### Task to complete
Copy the listing starting at the line that contains "The image size" and ending at the end of the listing, substituting "Properties" for "Toolbox" and leaving everything else unchanged. Omit the pictures from your answer.

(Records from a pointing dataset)
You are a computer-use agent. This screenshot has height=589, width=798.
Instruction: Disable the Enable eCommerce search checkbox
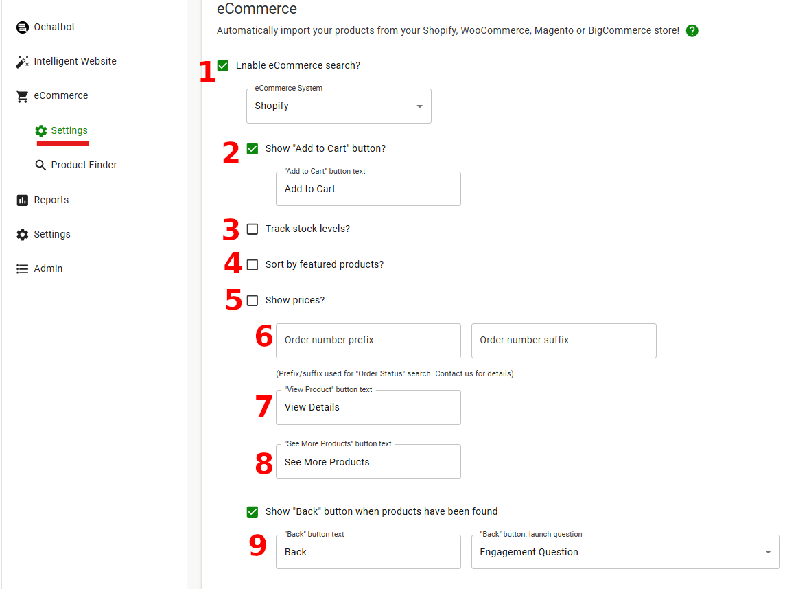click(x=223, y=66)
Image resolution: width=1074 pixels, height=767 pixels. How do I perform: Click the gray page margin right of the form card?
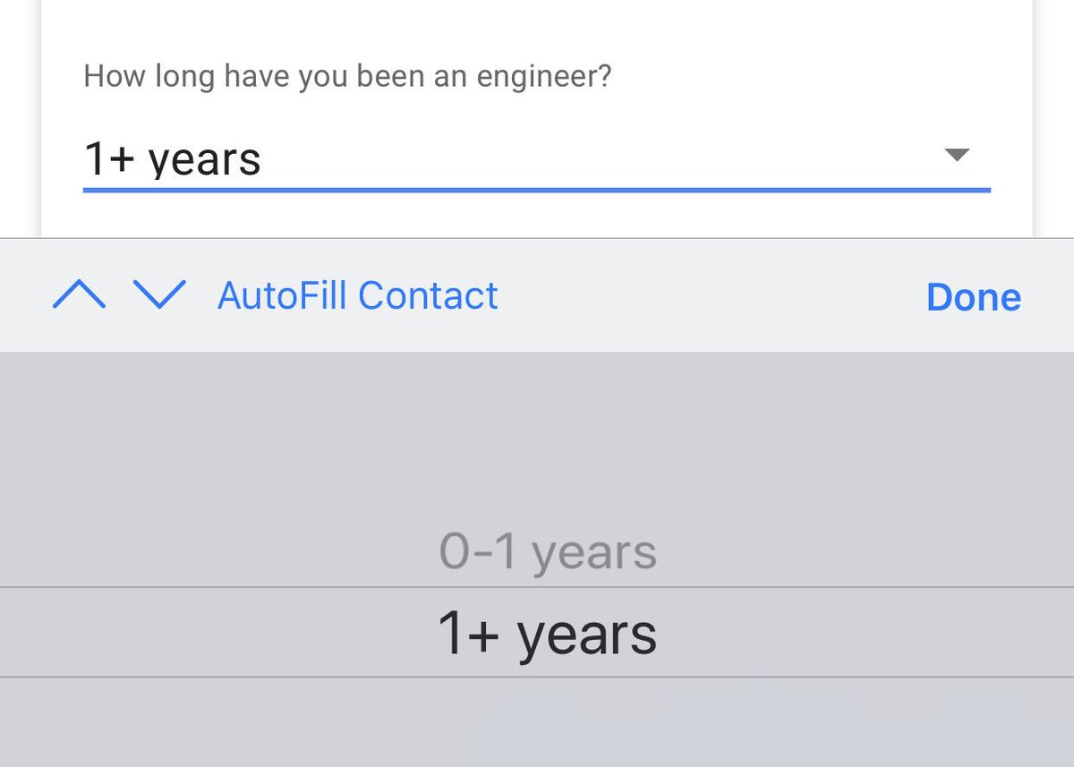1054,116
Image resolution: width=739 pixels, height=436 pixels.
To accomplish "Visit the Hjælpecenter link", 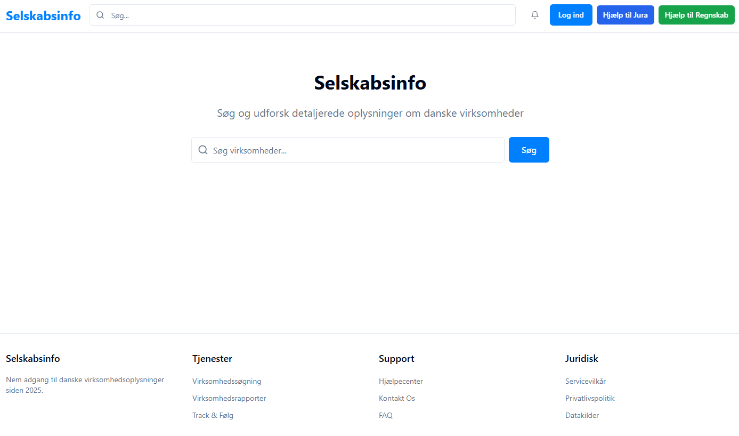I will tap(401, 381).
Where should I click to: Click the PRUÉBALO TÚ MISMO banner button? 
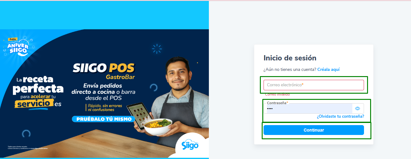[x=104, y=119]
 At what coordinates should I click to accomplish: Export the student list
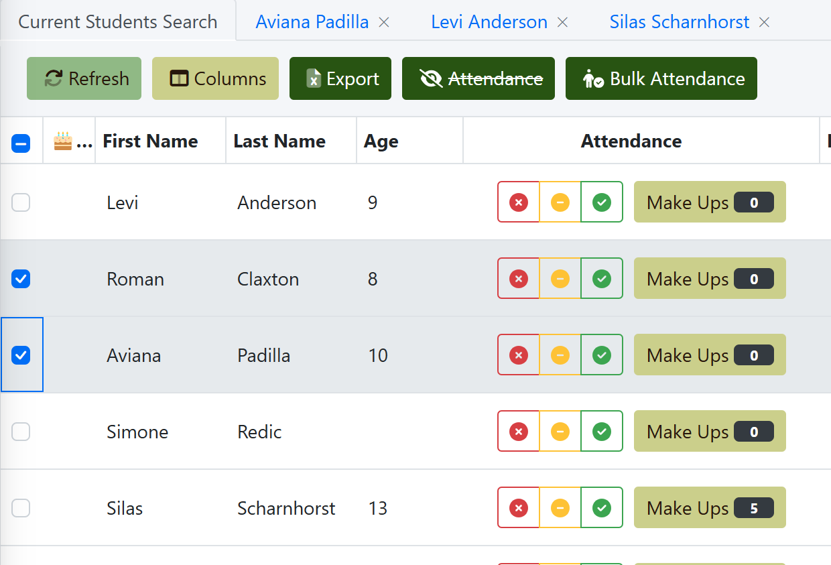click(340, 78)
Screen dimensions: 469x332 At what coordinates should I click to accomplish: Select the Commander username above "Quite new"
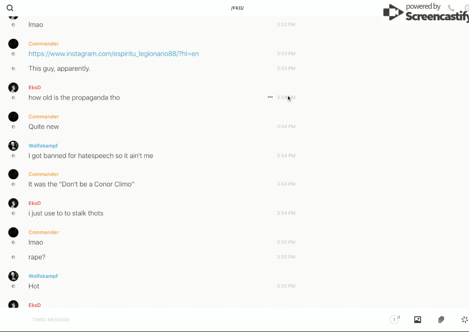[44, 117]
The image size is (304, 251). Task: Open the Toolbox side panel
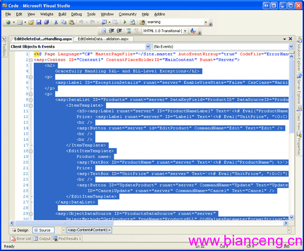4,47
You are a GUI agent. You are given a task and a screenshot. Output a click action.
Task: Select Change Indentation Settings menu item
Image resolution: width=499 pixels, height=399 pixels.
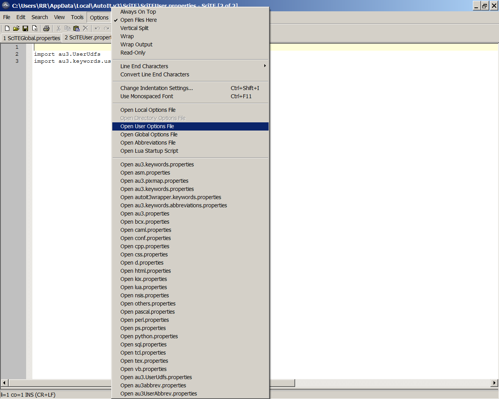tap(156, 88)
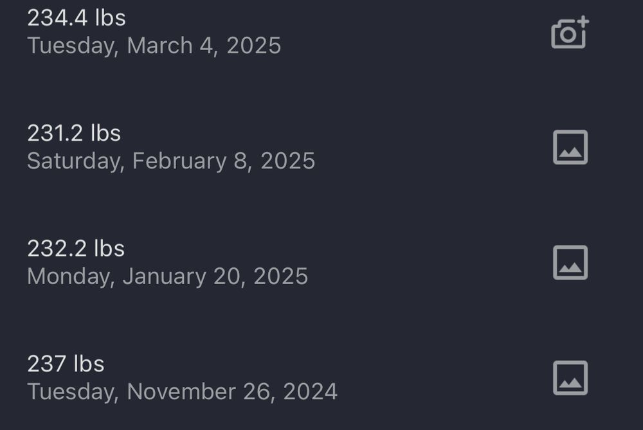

### Completed exercise
The image size is (304, 251). Task: Open the Properties side panel
4,47
You are a GUI agent. You are given a task and a screenshot. Output a click action.
Task: Select Change Indentation Settings menu item
Image resolution: width=499 pixels, height=399 pixels.
tap(156, 88)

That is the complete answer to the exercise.